# [Text]
>>>

Lent 2010: Week 1
Here’s what I’ve been up to during the first week of Lent. Giving up Facebook has provided time and energy for other projects.
Cooking
I decided not to obsess over food-related Lenten disciplines, though I have managed to do without cookies and cakes. After finishing off last week’s Baked Rigatoni and Italian Herb Focaccia, I brewed up a big batch of Lentil Soup and baked a loaf of 10-grain bread (using the recipe in Rose Levy Beranbaum’s Bread Bible). So I’ve been eating simple but hardy soup & bread all week (and have quite a bit frozen for future meals).
Sewing
Several years ago I bought this beautiful, bright fabric to make a curtain for the window in my stairway.
A few days ago I finally made the curtain. I think it looks perfect!
The remaining fabric will go for a similar curtain for my back door.
Lenten Reading Group
After my Willa Cather Book Group disbanded, I decided to join a Lenten Reading Group through the University Episcopal Community in a study of Lactantius’ Divine Institutes.
The syllabus describes this project as follows:
Lactantius was the first Christian to compose a comprehensive account of the faith of Christians in the Latin language. The Divine Institutes, written during the last Great Persecution of the Church by the Roman authorities (303-13 A.D.) was meant as a definitive description of Christianity that would answer all possible pagan objections and provide a permanent way which would draw middlebrow folk on to ‘that full and overflowing fount of teaching which slakes thirst in the inmost parts’. Among these middlebrow folk was Constantine the Great (306-37), who emerged from the years of the Great Persecution as the first Christian emperor. The Divine Institutes open a window onto the Christian experience of persecution and onto the sort of Christianity embraced by Constantine. What they have to say, in particular about Christian ethics and the Christian hope, still has the power to illuminate lives today.
For the first week our assignment was Books I-III, 225 pages setting the stage for the rest of the book’s defense of Christianity. I made it through 187 pages. So far Lactantius’ primary rhetorical device seems to be ridiculing the beliefs of the pagans and calling them “stupid.” He is rather witty (probably more so to those more well-versed in classical literature) and I did mark several passages that made me laugh out loud. I marked even more passages that seemed to contain criticisms which could be as easily leveled against Christianity as against the pagan gods.

<<<

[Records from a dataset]
>>>

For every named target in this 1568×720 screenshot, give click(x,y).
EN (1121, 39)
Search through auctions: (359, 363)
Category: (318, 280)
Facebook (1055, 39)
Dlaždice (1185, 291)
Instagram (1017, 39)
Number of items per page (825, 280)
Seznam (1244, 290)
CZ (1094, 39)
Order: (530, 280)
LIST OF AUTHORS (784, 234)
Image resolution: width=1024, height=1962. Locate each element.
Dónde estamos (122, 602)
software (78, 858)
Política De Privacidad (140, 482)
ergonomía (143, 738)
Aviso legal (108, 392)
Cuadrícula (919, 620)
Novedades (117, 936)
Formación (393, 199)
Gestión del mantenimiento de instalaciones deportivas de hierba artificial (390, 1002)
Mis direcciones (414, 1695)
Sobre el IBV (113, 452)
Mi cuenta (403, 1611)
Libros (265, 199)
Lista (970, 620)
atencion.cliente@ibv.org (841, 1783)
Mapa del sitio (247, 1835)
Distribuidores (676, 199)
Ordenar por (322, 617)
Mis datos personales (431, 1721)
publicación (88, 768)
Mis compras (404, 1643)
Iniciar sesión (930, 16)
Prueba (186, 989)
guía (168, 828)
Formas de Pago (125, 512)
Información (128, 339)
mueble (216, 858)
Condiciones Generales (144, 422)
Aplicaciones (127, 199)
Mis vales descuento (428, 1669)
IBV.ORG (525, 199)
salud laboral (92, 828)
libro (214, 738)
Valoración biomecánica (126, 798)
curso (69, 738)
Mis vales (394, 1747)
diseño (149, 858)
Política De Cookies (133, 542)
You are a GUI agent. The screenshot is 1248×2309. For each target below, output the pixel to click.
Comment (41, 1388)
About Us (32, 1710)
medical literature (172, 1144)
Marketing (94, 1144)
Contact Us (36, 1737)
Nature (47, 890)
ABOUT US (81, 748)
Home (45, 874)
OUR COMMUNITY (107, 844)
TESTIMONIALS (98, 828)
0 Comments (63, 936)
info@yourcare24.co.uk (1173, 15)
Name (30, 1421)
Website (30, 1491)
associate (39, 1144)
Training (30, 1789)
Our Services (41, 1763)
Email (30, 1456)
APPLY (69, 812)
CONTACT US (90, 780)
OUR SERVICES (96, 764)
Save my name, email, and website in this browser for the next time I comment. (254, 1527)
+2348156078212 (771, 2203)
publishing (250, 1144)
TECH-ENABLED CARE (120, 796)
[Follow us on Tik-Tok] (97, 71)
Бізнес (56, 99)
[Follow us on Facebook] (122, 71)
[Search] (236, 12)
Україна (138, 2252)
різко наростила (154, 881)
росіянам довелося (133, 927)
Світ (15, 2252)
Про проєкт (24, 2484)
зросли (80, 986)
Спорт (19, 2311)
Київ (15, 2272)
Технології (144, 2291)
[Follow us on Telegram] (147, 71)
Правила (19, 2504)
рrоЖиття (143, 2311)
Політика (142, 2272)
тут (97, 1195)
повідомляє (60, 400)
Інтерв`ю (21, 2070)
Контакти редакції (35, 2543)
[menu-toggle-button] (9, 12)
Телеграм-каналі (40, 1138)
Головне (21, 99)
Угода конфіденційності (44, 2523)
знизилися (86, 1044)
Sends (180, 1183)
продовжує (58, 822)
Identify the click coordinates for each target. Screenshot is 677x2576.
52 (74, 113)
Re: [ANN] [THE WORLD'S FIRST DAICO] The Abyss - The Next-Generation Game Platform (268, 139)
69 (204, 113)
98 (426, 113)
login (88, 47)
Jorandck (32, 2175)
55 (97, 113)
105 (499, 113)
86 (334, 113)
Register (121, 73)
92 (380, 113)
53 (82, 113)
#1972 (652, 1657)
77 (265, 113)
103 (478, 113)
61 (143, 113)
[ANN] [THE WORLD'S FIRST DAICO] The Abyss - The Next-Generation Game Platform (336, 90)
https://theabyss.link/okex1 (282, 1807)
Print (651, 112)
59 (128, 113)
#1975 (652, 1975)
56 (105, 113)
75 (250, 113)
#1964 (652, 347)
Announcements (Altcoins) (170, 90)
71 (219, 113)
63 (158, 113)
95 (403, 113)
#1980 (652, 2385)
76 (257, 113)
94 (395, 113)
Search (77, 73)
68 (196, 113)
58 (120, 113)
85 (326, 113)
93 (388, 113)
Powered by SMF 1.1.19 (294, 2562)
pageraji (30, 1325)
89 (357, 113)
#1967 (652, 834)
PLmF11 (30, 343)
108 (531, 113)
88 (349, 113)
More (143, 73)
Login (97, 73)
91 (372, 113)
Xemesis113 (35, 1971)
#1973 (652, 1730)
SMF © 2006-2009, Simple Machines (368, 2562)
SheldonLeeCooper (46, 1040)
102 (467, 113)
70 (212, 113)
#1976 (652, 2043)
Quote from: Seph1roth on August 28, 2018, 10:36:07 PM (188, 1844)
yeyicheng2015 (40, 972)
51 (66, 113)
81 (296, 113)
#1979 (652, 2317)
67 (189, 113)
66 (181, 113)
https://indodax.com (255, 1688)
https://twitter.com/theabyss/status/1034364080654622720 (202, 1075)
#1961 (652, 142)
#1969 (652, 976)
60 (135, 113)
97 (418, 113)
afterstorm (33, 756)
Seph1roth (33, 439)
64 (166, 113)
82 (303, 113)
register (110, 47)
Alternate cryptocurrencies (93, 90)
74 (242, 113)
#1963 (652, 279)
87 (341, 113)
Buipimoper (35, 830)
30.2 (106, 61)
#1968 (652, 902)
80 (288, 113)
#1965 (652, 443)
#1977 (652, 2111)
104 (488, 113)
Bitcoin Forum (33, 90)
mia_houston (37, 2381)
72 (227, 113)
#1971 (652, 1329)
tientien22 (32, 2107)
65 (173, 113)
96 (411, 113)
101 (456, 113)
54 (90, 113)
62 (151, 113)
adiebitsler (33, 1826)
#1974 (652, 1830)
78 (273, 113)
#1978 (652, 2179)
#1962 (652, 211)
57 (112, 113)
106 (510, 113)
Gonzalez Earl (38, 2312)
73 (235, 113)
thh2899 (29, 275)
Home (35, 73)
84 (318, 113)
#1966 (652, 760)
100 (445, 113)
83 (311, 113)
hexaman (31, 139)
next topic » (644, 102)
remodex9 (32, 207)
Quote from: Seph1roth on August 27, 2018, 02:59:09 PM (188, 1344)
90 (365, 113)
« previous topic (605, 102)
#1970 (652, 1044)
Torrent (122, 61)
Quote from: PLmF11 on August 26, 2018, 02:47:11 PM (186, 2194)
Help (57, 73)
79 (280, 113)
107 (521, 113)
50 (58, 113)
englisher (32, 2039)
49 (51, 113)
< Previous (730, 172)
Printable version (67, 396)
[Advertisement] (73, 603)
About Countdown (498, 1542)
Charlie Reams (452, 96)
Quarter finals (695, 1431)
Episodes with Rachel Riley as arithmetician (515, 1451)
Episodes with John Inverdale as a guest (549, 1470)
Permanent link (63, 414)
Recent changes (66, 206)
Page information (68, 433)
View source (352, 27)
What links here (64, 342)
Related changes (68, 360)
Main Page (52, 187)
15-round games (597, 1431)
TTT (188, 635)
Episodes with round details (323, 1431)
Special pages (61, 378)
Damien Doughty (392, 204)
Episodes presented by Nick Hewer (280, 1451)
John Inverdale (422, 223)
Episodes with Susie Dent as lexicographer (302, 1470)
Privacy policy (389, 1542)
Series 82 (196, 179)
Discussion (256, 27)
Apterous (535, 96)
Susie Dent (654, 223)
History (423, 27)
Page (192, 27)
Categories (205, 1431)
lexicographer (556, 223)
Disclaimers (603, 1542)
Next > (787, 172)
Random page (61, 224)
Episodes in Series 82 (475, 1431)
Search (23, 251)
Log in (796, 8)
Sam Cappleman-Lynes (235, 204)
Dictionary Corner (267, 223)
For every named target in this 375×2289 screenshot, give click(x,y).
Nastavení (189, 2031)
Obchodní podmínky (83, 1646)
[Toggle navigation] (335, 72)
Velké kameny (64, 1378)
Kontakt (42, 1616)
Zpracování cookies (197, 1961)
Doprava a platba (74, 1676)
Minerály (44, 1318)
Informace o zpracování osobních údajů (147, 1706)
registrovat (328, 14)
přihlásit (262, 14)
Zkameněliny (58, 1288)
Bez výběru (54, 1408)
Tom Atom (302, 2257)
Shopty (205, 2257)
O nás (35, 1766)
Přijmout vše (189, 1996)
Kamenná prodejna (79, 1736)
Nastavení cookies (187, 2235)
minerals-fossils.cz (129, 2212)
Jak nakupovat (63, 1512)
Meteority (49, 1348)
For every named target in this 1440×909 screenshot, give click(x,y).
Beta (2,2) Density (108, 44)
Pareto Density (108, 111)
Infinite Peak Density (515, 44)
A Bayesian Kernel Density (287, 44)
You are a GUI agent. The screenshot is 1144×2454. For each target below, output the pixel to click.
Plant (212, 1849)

<<<

# [Actions to take]
A - Translate this sentence from the Lent post into Spanish: "A few days ago I finally made the curtain."
B - Summarize the Lent post in two sentences.
The records come from a separate source, not from the Lent post.

# [Your responses]
A - Hace unos días por fin hice la cortina.

B - Giving up Facebook for Lent freed up time for the writer, who spent the first week eating lentil soup and 10-grain bread and finally sewing a curtain for the stairway window. The writer also joined a Lenten Reading Group studying Lactantius' Divine Institutes and read 187 of the 225 assigned pages, finding Lactantius witty but mostly occupied with ridiculing pagan beliefs.